Maigret im Gespräch mit Jeanine (Mélanie Bernier)

Ein Geschenk des Himmels


Die Rolle der Jeanine in der Maigret-Verfilmung von Patrice Lockte erlebte gegenüber dem Buch eine deutliche Aufwertung – aus einer Zeugin wurde eine Verdächtige. Gut für Mélanie Bernier, die damit eine Hauptrolle in dem Film hatte. Die französischen Schauspielerin gibt in diesem Interview Auskunft über ihre Rolle, die Vorbereitung und das Arbeiten mit den beiden Schwergewichten Depardieu und Leconte.

Was interessierte Sie an dieser Neuinterpretation von Simenon?
Es war ein Projekt, an dem ich von Anfang an beteiligt war. Ich kenne Patrice schon lange und als er mich wegen »Maigret« kontaktierte und mir sagte, dass er mir die Rolle der Jeanine anvertrauen wolle, sagte ich sofort ja. Als ich dann herausfand, dass es sich um die Figur der Verdächtigen handelte – ein ambivalentes, nicht sehr vertrauenswürdiges Mädchen –, freute ich mich umso mehr.

Wie sind Sie an Ihre Figur herangegangen?
Es ist eine Rolle, bei der ich vor den Dreharbeiten viel Lampenfieber hatte und deren Text ich intensiv vorbereitet habe. So wie man sich an eine Theaterrolle heranwagt, denn sie war mit sehr langen Sequenzen geschrieben. Ich hatte jedoch nicht das Gefühl, dass ich recherchieren musste. Die Kostümarbeit war hingegen entscheidend, da wir uns in den 1950er Jahren befinden und ich eine Schauspielerin darstelle, die bereit ist, alles zu tun, um erfolgreich zu sein.

Was treibt Jeanine an?
Ihr innerer Weg ist der einer jungen Frau, die ein echtes Bedürfnis nach Anerkennung hat: Sie möchte ein Star sein und träumt von Glamour, obwohl sie nicht unbedingt das Talent hat, um das zu erreichen. Daher verlässt sie sich mehr auf ihr Aussehen und ihre zweifelhaften Methoden als auf ihr mögliches Talent. Zweitens ist sie wie Jade Labestes Figur Betty eine Frau aus der Provinz, deren Traum von einem außergewöhnlichen Schicksal und deren Bedürfnis nach sozialer Emanzipation nur in Paris verwirklicht werden können.

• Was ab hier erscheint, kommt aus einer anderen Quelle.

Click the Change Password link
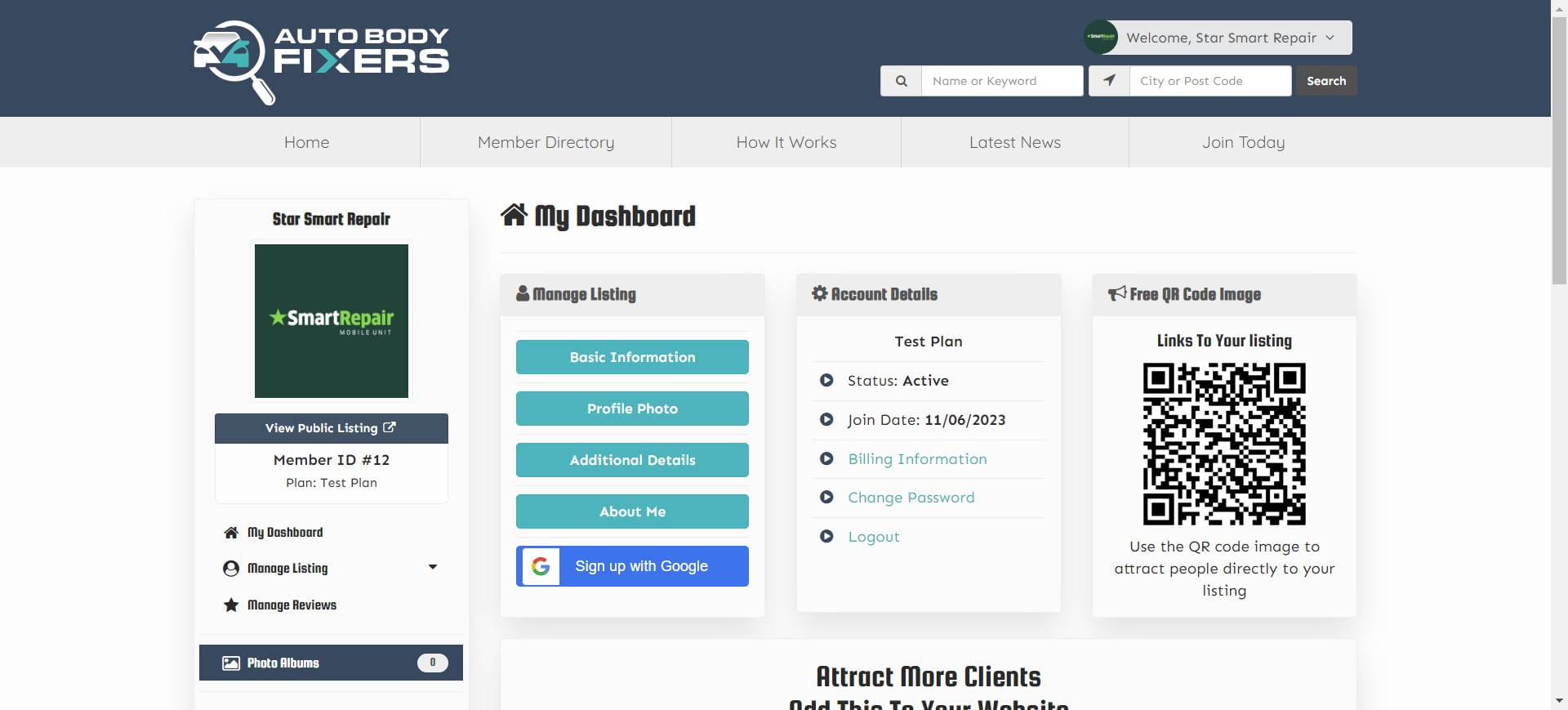Screen dimensions: 1568x710 click(911, 498)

Wie verteidigt man eine solche Figur, wenn man Schauspielerin ist?
Das ist überhaupt nicht schwierig: Für eine Schauspielerin ist es sogar ein Geschenk des Himmels! Ich habe immer gesagt, dass es mein Traum ist, eine Königin oder eine Bösewichtin zu spielen. Das sind Rollen, die einem eine unglaubliche Freiheit geben und mit denen man sich alles erlauben kann. Es ist so viel langweiliger, eine Gute zu spielen, denn das ist das Verhalten, das man im Leben anzunehmen versucht. Außerdem erlaubt die zeitliche Distanz alle Exzesse.

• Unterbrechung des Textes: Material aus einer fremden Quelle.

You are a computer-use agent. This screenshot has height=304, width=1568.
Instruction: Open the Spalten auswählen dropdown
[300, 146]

Erzählen Sie mir von Ihren Schauspielpartnern, insbesondere von Gérard Depardieu...
Es war ein Traum, mit ihm zu spielen, ganz ehrlich, denn er ist mein Lieblingsschauspieler auf der ganzen Welt. Ich hatte bereits mit ihm in »Das Labyrinth der Wörter« (2010) von Jean Becker gedreht, als ich sehr jung war und nur eine gemeinsame Szene mit ihm hatte. Dieses Mal war ich wahnsinnig aufgeregt, sehr glücklich, und gleichzeitig hatte ich große Angst, wie wenn ich im Theater spiele. Ich wollte eine echte Interaktion mit Gérard erleben. Und mit ihm geht es entweder gut oder schlecht. Am ersten Tag dachte ich sogar, dass alles schiefgehen würde. Er hat mich getestet, aber dann hat er gesehen, dass ich sehr motiviert war und dass es keine Möglichkeit gab, mir die Freude daran zu nehmen, an seiner Seite auf dieser Bühne zu sein.

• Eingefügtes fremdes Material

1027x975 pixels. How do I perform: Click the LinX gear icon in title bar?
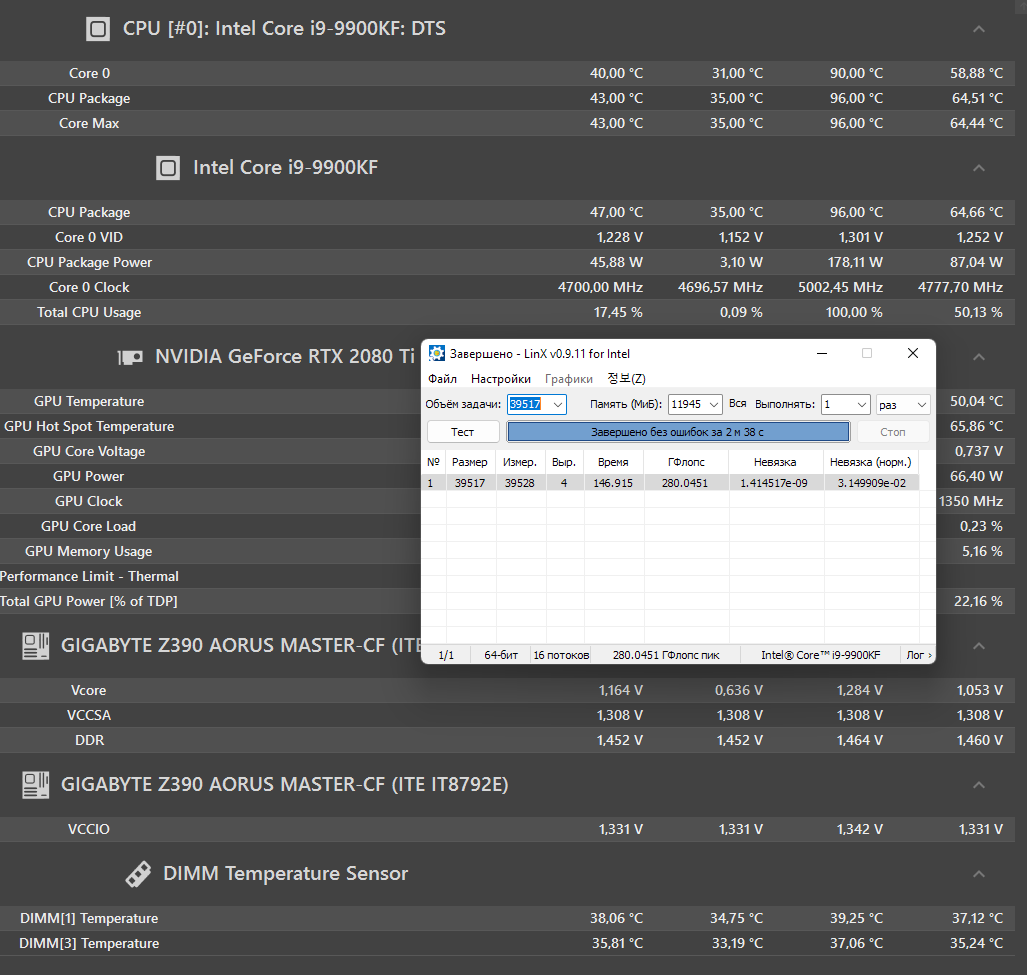(437, 353)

Wie führt Patrice Leconte seine Schauspieler?
Bei Patrice gibt es eine Mischung aus Ernsthaftigkeit, Konzentration und Humor. Er arbeitet mit Technikern, die er schon lange kennt, und die Atmosphäre ist sehr entspannt. Es war auch sehr schön, das Zusammentreffen von Patrice und Gérard zu beobachten und Zeuge ihrer Komplizenschaft und ihres gegenseitigen Respekts zu werden. Gérard kam manchmal früh am Morgen und beobachtete uns, bevor er seine Szenen drehte. Das waren sehr schöne Momente.